WHAT THIS TASK INVOLVES: Find every line in the data that contains the word "agent". Return each of those lines.

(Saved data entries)
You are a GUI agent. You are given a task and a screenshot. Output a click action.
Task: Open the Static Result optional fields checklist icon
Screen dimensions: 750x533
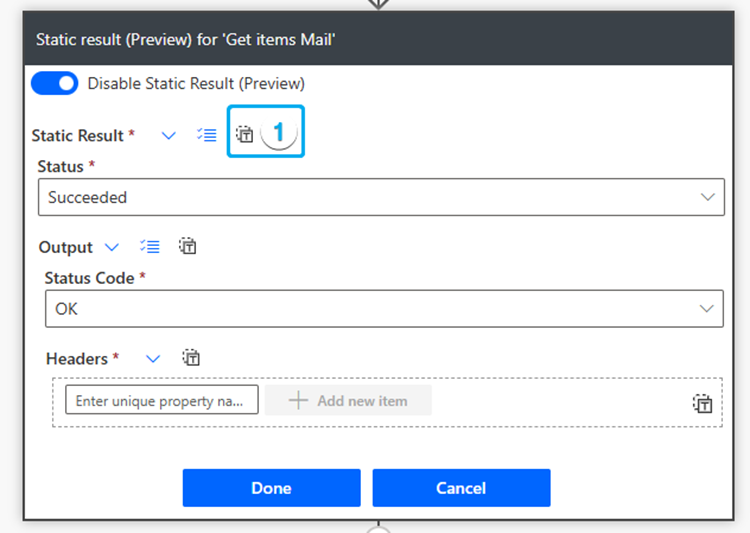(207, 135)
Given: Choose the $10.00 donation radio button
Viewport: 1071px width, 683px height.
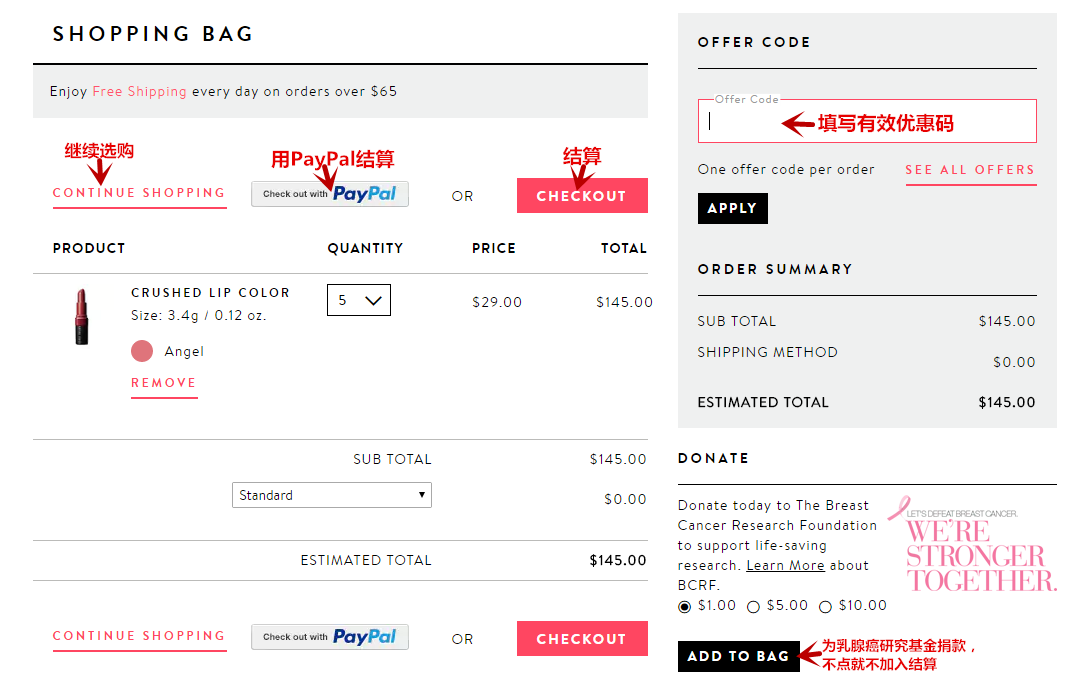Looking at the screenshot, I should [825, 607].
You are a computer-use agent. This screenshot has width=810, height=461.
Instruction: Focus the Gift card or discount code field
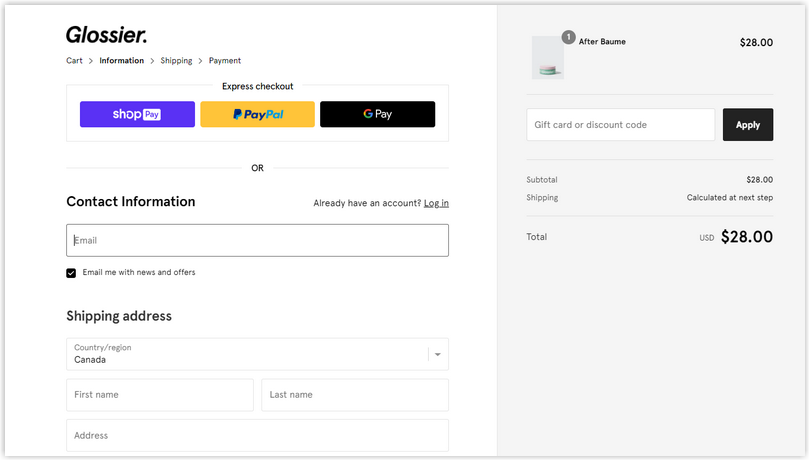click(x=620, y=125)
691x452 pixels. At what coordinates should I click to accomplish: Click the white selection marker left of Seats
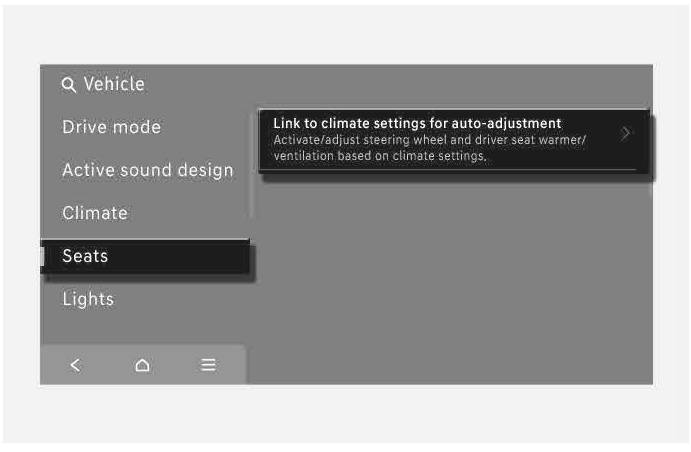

WRITTEN RESPONSE:
You are a GUI agent. You are given a task and a screenshot. Output a click action.
You are a computer-use agent. This screenshot has width=810, height=461.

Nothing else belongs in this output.